As I mentioned a few weeks ago, I took a sabbatical from Facebook (“fb”) because I felt like it was becoming a time suck. Too much time spent on social networks, not enough time spent on other things that are important to me. I rejoined the world of fb earlier this week, but haven’t really been on there much. Why? Because my sabbatical taught me a few things.
First, you have to live your life, not tweet or fb about it. I joined fb to reconnect with friends and family who are scattered literally throughout the world. It helps me stay in touch with them without feeling like I’ve missed a beat. Through fb, I’ve become closer with some of my cousins, who I used to only see every other year at family reunions. I’ve reconnected with childhood friends, and have even met new family members. It’s become a platform for my husband’s book and for this blog. it is a great way to connect. What it is not, though, is a way to live life. How can you kick it with your friends and really enjoy the time if you’re constantly on your phone tweeting, updating fb statuses and commenting or re-tweeting? And no, I’m not pointing fingers at you (but if the shoe fits, wear it). I’ve been guilty of the same thing. Which is why I’m writing about it.

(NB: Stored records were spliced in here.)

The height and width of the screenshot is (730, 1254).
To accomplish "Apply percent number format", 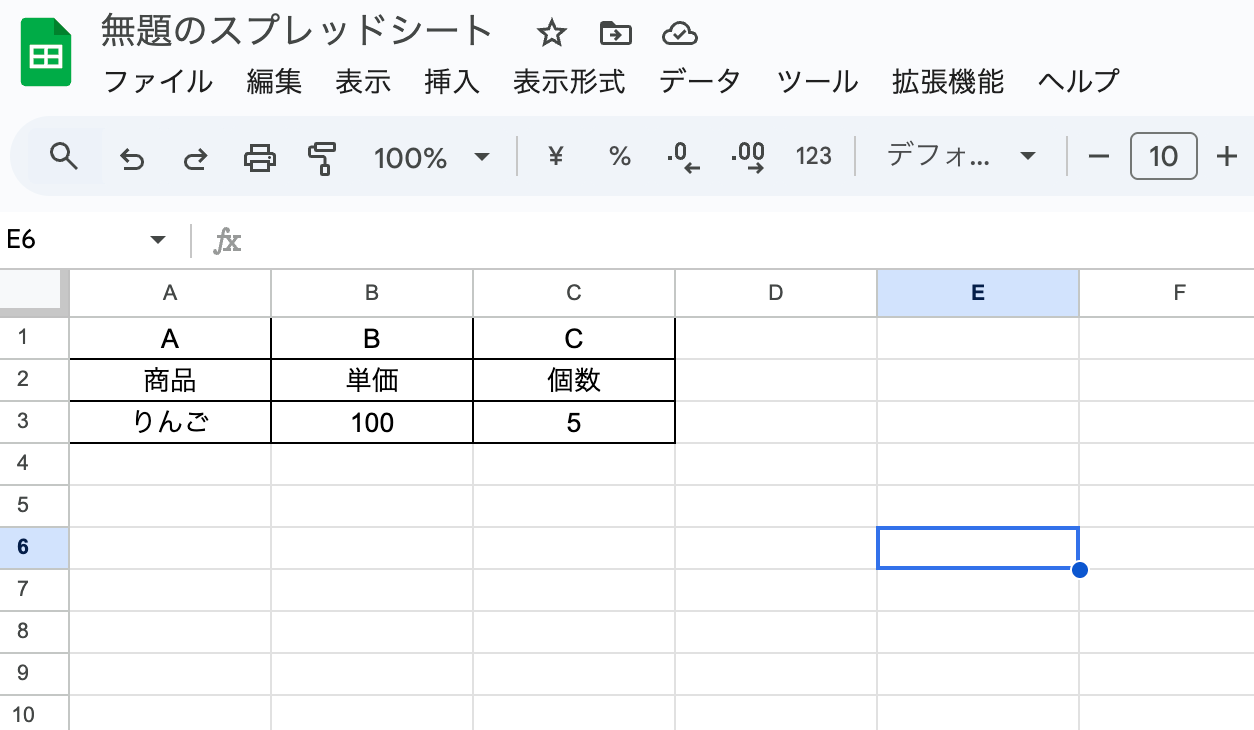I will (x=620, y=157).
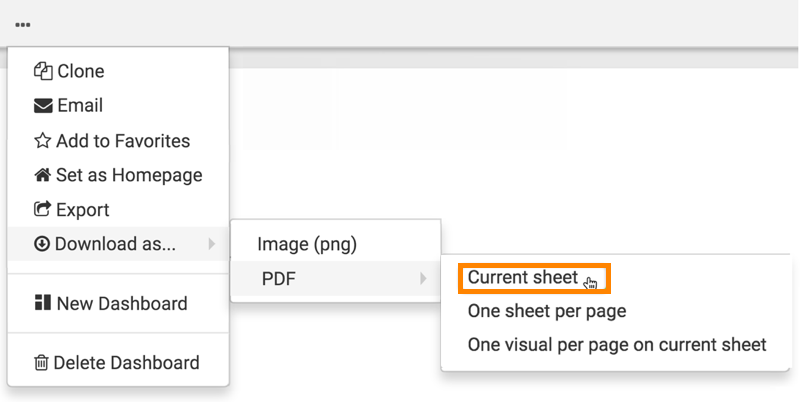Click the envelope icon beside Email

[43, 106]
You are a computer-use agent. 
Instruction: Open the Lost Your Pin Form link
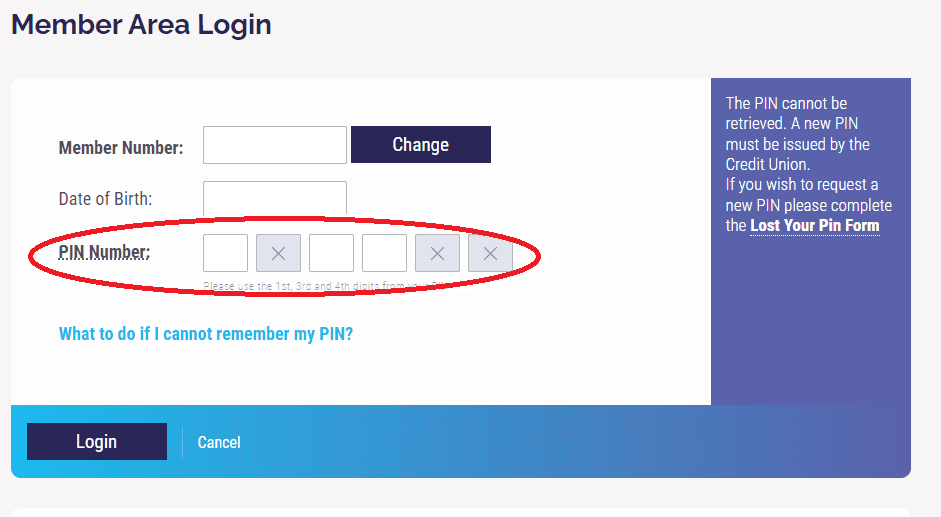coord(814,226)
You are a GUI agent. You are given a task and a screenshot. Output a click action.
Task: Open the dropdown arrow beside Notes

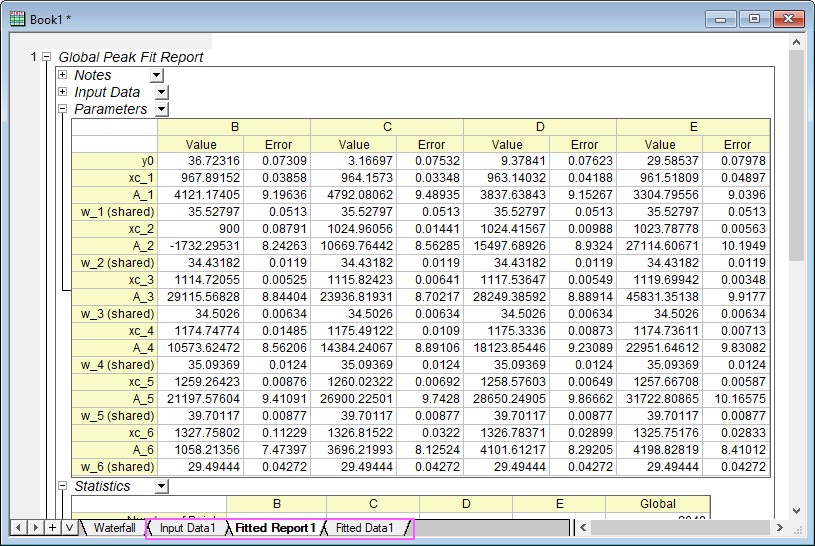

Second, who cares what time you went to bed or woke up? I mean, really? Does EVERYTHING need to be tweeted? Do you realize that social networks have become a recruiting tool for companies? So do you really want everyone to know that the Thai food you ate last night didn’t agree with you? Or that, in a moment of frustration, you said some rude things about your boss or your job?
Finally, who you are in social networks has quickly become the definition of who you are as a person. And we all know people who are one way online and are nothing like that in real life. I can’t tell you how many times I’ve seen tweets of, “People need to remember that some of your followers know you in real life.” That person that brags on how much “swagger” they have (can we retire that term, by the way), really has none. People that have things don’t brag about them. I’m just saying. Your FB and Twitter profiles are your brand. So what does your brand say about you? If you were to read your status updates as someone who didn’t know you well, what conclusions would you draw about yourself? Sure, we shouldn’t care about what others think of us. But there’s one flaw in that: we live in a world where first impressions are often lasting. And in this digital age, the first impression can often come online.
I was out of the country last week in Ireland. It made it difficult to update people, and frankly, I didn’t want to. I didn’t want anyone to know that I was out of the country, they had no reason to know where I was or what I was doing. Those who needed to know, knew. When I got back, I hung out in DC at the Nation’s Classic game between Howard and Morehouse. It was like a mini-homecoming for me. Yes, I tweeted, but largely because it helped me connect with folks that I went to college with who were at the game. If you look at Saturday’s timeline, it’s filled with random questions like: “Where are you?” “Where’d you park?” “What time are we meeting up?” But I lived, I laughed, I had fun. I even managed to take a few pictures.
Social networking is cool and fun. It helps bridge gaps and reconnect people. But don’t be fooled. It can’t be a substitute for life. So please, live your life, don’t just tweet (or fb) about it.